Saturday 24 November 2012

Death and dying: End of Life Exit strategies

As a Humanist/Rationalist, I have always had an interest in the humanist position on end of life exit strategies.

Quite simply, this is about a making a conscious, rational decision that if diagnosed with a terminal disease or for any other reason deciding that quality of life is unacceptable, having control over the end of the life process, ensuring that the end of life happens in a quick, painless manner, rather than suffering a lingering death as the victim of a society that is dominated by relgious beliefs that prevent humans receving the same level of terminal care as a family pet.

Disclaimer: I hope to live a long and satisfying life and have no suicidal ambitions at present. Unfortunately it is the stigma of discussing end of life  that forces me to make this disclaimer as otherwise many of my friends would believe falsely that I am contemplating suicide.

I have no fear of death. Death is nothingness as the brain ceases to function. From a personal perspective, death is no different from a general anaesthetic except that you don't wake up. I remember thinking about this the last time I underwent a GA. As I was wheeled into to the prep room and the the anaesthetic was connected to the veins in my wrist, I was thinking that what I was about to experience would be identical to the moment of death in a controlled environment. That was the last thought I had before I woke up....

However, I do have a natural and understandable fear of dying. Dying is about pain and even more about loss of control as you become weaker and lose control of your own destiny. My greatest fear would be coming semi-vegatitive -suffering but unable to articulate my desire for the pain and humiliation to end.

I feel great comfort in knowing that if I am every confronted with a terminal illness that I will be able to be in control of my own destiny to the end. I am a huge support of Exit International - http://www.exitinternational.net/ a voluntary euthanasia organisation started by an Australian Doctor who actually created a patient controlled euthanasia machine more than a decade ago, but was banned from using it by the Australian Courts.

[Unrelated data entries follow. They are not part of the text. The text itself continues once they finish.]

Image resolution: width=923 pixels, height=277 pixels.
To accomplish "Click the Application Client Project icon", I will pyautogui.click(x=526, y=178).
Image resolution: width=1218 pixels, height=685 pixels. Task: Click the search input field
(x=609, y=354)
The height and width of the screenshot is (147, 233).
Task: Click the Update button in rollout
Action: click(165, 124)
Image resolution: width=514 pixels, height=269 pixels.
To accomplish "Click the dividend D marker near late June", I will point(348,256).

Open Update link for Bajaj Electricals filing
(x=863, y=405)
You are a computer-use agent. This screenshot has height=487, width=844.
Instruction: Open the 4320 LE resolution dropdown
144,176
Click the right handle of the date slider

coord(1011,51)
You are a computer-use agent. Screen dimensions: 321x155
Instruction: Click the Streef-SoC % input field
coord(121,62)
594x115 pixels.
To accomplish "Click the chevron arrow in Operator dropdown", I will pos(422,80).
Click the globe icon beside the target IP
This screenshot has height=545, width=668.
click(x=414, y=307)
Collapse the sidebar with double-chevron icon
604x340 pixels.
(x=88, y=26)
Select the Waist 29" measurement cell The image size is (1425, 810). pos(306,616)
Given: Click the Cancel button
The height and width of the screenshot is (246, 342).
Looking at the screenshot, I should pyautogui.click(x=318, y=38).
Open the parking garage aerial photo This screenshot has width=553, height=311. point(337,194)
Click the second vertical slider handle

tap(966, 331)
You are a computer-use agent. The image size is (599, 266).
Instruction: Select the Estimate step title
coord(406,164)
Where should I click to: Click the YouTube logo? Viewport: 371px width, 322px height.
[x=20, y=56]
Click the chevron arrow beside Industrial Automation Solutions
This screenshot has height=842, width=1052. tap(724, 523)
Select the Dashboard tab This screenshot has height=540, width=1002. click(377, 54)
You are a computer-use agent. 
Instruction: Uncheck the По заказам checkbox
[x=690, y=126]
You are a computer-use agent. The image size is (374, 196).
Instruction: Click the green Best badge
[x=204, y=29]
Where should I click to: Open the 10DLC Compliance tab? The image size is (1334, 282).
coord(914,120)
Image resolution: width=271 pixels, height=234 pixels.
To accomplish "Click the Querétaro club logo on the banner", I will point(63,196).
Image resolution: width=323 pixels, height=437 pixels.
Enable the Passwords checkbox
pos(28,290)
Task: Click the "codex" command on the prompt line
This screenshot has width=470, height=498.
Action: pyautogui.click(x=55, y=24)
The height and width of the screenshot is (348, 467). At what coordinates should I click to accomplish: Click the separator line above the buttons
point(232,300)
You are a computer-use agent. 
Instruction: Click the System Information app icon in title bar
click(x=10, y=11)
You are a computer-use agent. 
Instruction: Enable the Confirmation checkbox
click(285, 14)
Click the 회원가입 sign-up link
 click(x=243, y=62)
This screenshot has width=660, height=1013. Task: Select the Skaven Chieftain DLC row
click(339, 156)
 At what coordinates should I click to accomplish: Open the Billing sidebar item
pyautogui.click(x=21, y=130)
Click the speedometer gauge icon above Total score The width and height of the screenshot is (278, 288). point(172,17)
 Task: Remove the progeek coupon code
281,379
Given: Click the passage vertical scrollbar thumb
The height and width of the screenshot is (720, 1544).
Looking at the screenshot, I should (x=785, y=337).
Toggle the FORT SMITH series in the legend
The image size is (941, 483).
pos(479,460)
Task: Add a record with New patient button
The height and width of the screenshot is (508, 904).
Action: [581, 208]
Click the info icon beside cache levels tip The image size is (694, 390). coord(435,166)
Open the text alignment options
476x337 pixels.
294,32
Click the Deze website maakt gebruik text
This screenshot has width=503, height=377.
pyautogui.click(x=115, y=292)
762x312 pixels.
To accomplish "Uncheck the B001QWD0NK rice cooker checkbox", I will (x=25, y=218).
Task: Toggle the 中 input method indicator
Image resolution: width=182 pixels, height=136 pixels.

At the moment, I have two preferred strategies for end of life management. The first is self-management through use of a Helium bag (or a Helium tent for terminally ill couples). The great thing about Helium is that it doesn't produce any subjective signs of approaching hypoxia such as shortness of breath. There is no discomfort at all and unconciousness  and then death happens gradually and painlessly, within minutes as the helium replaces oxygen. However, it is important to obtain the right equipment as unfornately there are many examples of this not working when a heliumu/oxygen mix is unintentionally used instead of pure Helium. See: http://suicideproject.org/2011/08/failed-helium-exit-bag-attempt

This is wonderful blog with people trying to help each other achieve a painless death without any questioning of their intentions.

My second recommended strategy is Dignitas, the Swiss assisted suicide organisaton. http://www.dignitas.ch/index.php?option=com_content&view=article&id=20&lang=en

Dignitas provide a dying with dignity service for those with confirmed terminal illnesses. However, for most of my friends, using Dignitas would mean ending your life a long way from your family and friends, unless you could convince them to accompany you to Switzerland. I've read many wonderful stories from people arriving at Dignitas who have used their savings to pay for family and friends to accompany them to Switzlerland and have have had a wonderful final night out at a nice restaurant before ending their lives.

My strong support for a structued and and humanist end of life strategy is driven by three things. The first is my humanist worldview. Without the fantasy of religion, we can make sensible moral and ethical decisions that are in the best interests of ourselves. Secondly, I have a clear memory of the suicide of my sister, who didn't have the knowledge or support to have a painless end of life. She took rat poison and did not die painlessly. The police who recovered her body initially thought that she was murdered due to the amount of bruises on her body. The brusies were in fact caused by the reaction of the rat poison on her body.

Thirdly, I have fond recollections of my Father, who was a very caring, humanist, atheist Doctor. He had similar principles to myself in respect of end of life care for his patients. I remember one Saturday that I was was with him as he did his hospital round. He had to visit "Mr Smith", who who was an extreme diabetic with a terminal illness. All Mr Smith had wanted was was an ice-cream and was not allowed was not allowed this due to his illness. My dad bought Mr Smith an ice cream and Mr Smith passed away peacefully soon after.

I hope to die a natural death, but it is very comforting to know that if I am am ever diagnosed with a terminal illness that I will be in control of my destiny.